先に見るべきなのは容量より壁面だ。吸盤がきれいに密着できないなら、商品写真がどれだけよく見えても安定しにくい。自宅の浴室壁を見てから選ぶほうがいい。
重さは控えめに考えたい
これは毎日使うボトルを数本置くためのラックで、大容量の詰め替えパックやガラス容器をまとめて置く棚ではない。最初は空の状態で付けて、軽いものから少しずつ載せて様子を見るほうが無難だ。

重さは中央寄り、低めに置きたい。大きなポンプボトルを前端に寄せたり、ポンプを押すたびにラックごと押したりすると安定感は落ちる。家族で使う浴室のようにボトルが増えやすい場所では、吸盤式ひとつで全部片付けようとしないほうがいい。
水切れと仕上げも見る
シャワーラックは水切れも大事だ。底がふさがった棚だとボトルの下に水が残りやすい。金属パーツ、塗装された端、フック、接合部がある場合は、濡れる場所で使ううちに差が出ることもある。

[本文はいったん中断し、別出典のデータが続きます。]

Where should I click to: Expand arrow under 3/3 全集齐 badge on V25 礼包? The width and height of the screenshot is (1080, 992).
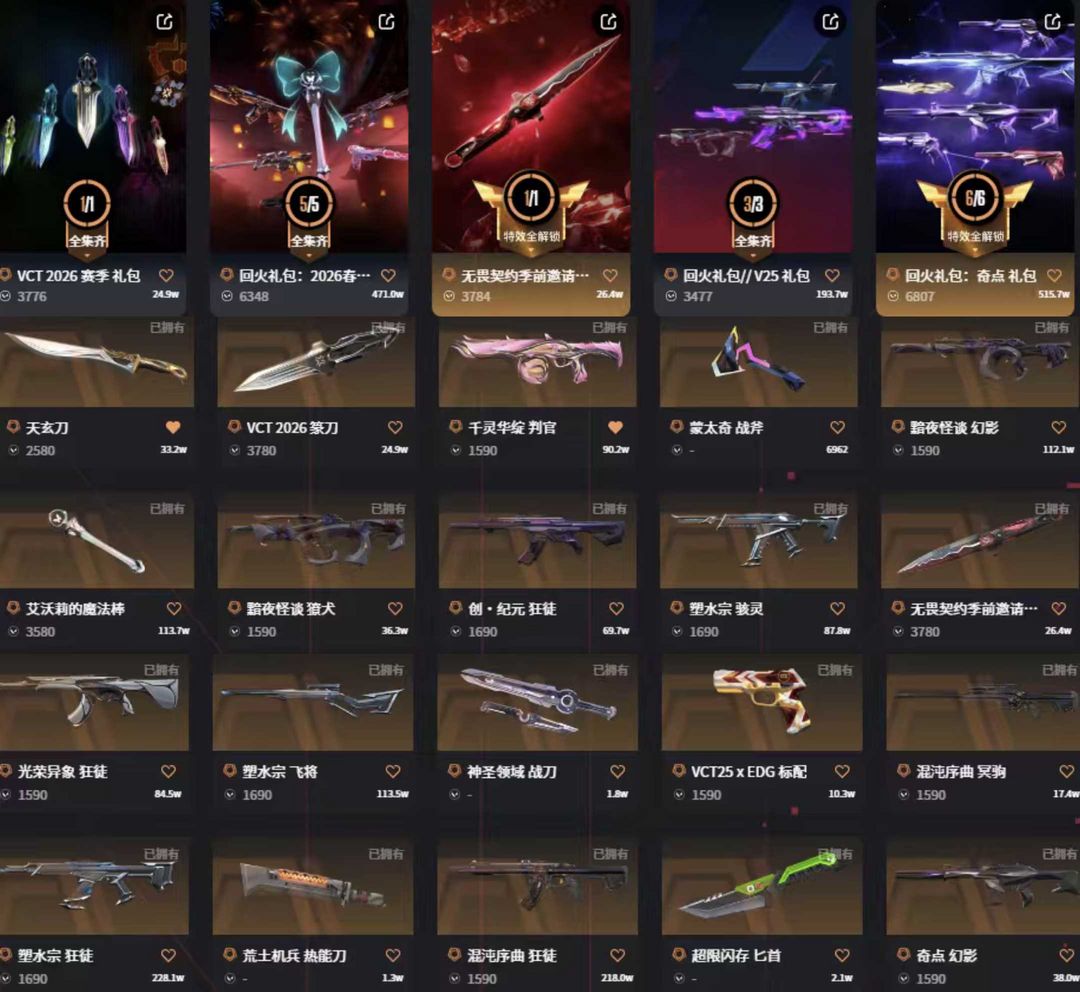pos(753,256)
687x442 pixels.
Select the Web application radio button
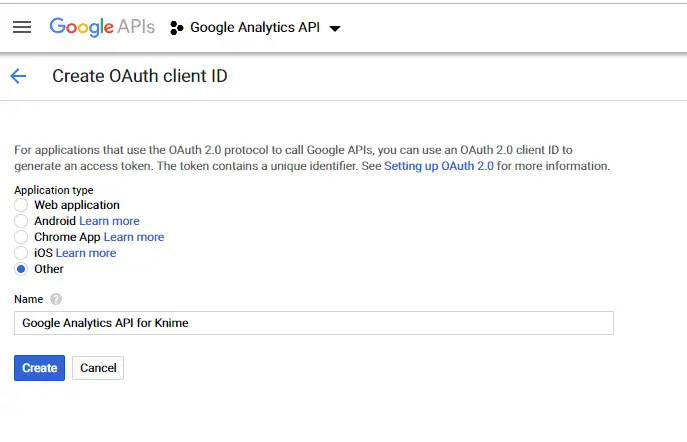click(x=21, y=205)
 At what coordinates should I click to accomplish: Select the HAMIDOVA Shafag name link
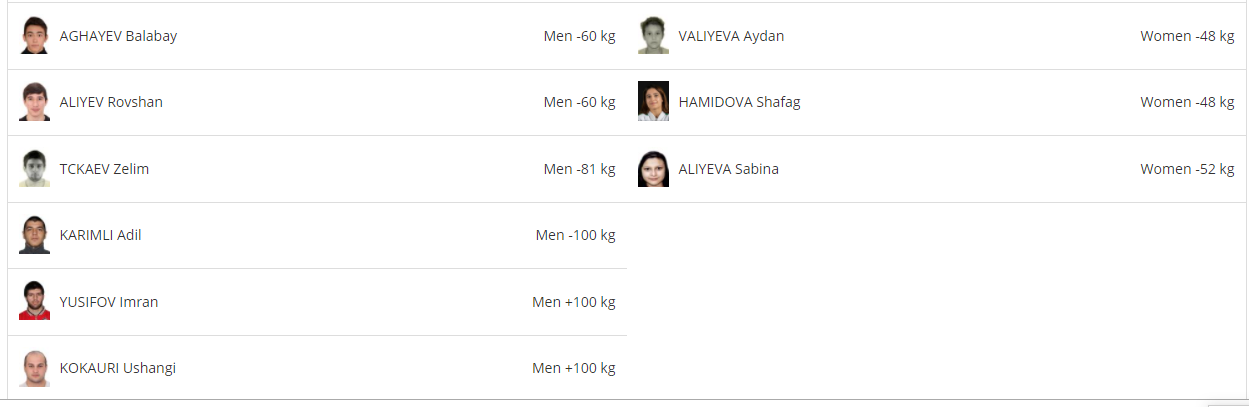[x=739, y=102]
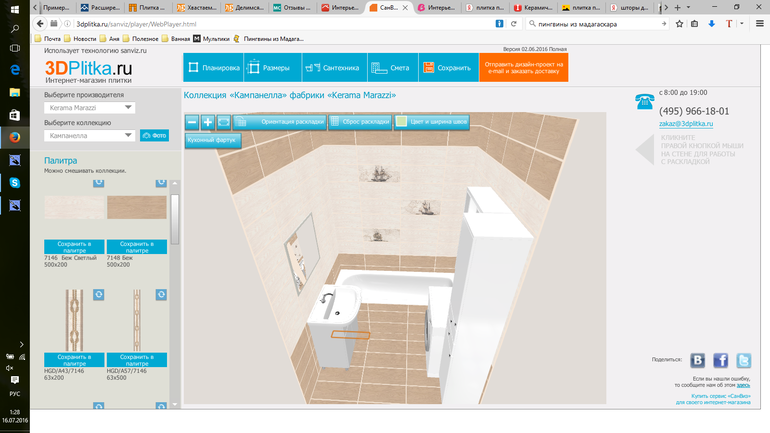The height and width of the screenshot is (433, 770).
Task: Click the orange send design project button
Action: pos(523,68)
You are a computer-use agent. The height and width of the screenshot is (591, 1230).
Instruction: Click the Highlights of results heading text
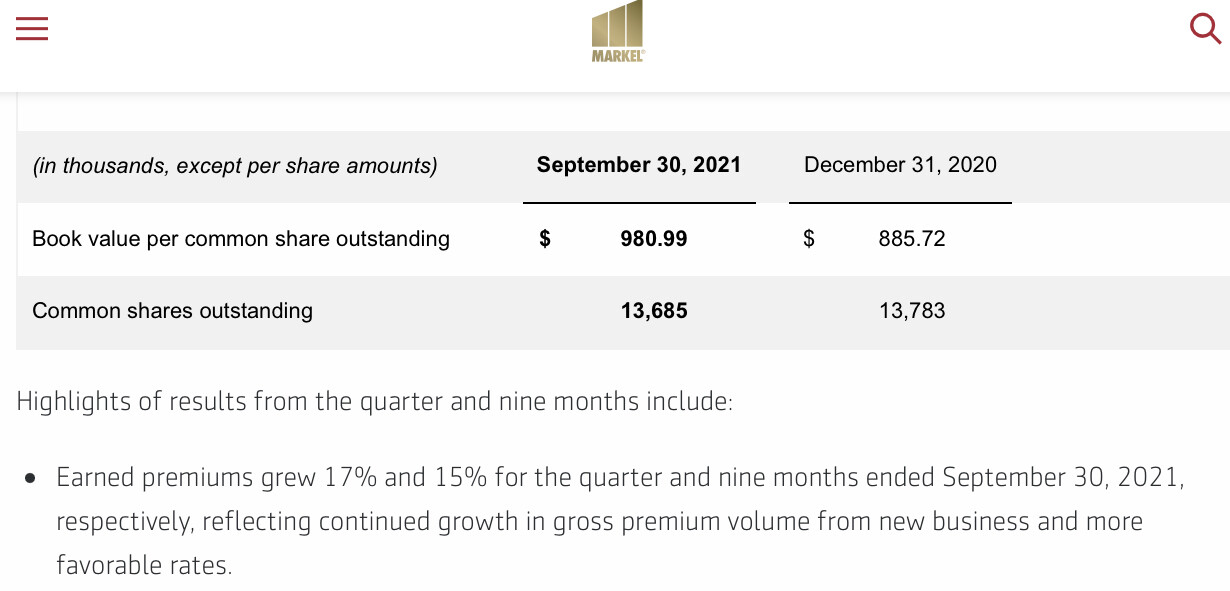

このタイプのように底が開いたバスケット形状なら、その点は見やすい。それでも水がよく当たる場所なら、たまに外して拭けるかは考えておきたい。ステンレスやアルミと書かれていても、ネジ、フック、塗装、切断面まで全部が永久にきれいなわけではない。
比較品は取り付け方が違う
小さめの吸盤式なら、TAILIのコーナー棚が比較対象になる。狭いシャワーには合わせやすそうだが、そのぶん容量は少ない。吸盤がたまに外れるというレビュー信号もあるので、壁の状態をかなり選ぶタイプとして見たほうがいい。
吸盤が見えるのが気になるなら、ECOCOの接着式棚も比較しやすい。見た目はすっきりしやすいが、貼る場所を間違えると動かしにくい。壁をきれいにして乾かし、すぐに重いものを載せないことも大事になる。
304ステンレスのコーナー棚は素材と水切れの比較には使える。ただ、取り付け方法にネジ関連の話も見えるので、完全な穴あけ不要として買うなら、選んだオプションと付属品をかなり確認したい。
こういう壁なら買わない
壁がざらざらしている、小さなタイルで目地が多い、吸盤を貼る場所がいつも濡れたままになる。こういう条件なら、吸盤式ラックは無理に試さなくてもいい。

大きな詰め替えボトル、ガラス容器、重い掃除用品を置きたい場合も合わない。落ちたときにタイルや容器が割れると困る浴室なら、便利さより固定力を優先したほうが安心だ。
結論
この吸盤式三角シャワーラックは、つるっとしたタイル壁に毎日使うボトルを数本だけ置きたい人なら見る価値がある。コーナーを使えるので場所を取りにくく、接着式より位置を直しやすいのもいい。
逆に、壁が合わない、重いものを載せたい、絶対に落ちてほしくないという条件なら、商品を選ぶ前に取り付け方式から考えたほうがいい。これは条件が合う浴室向けの収納であって、どこにでも付く万能棚ではない。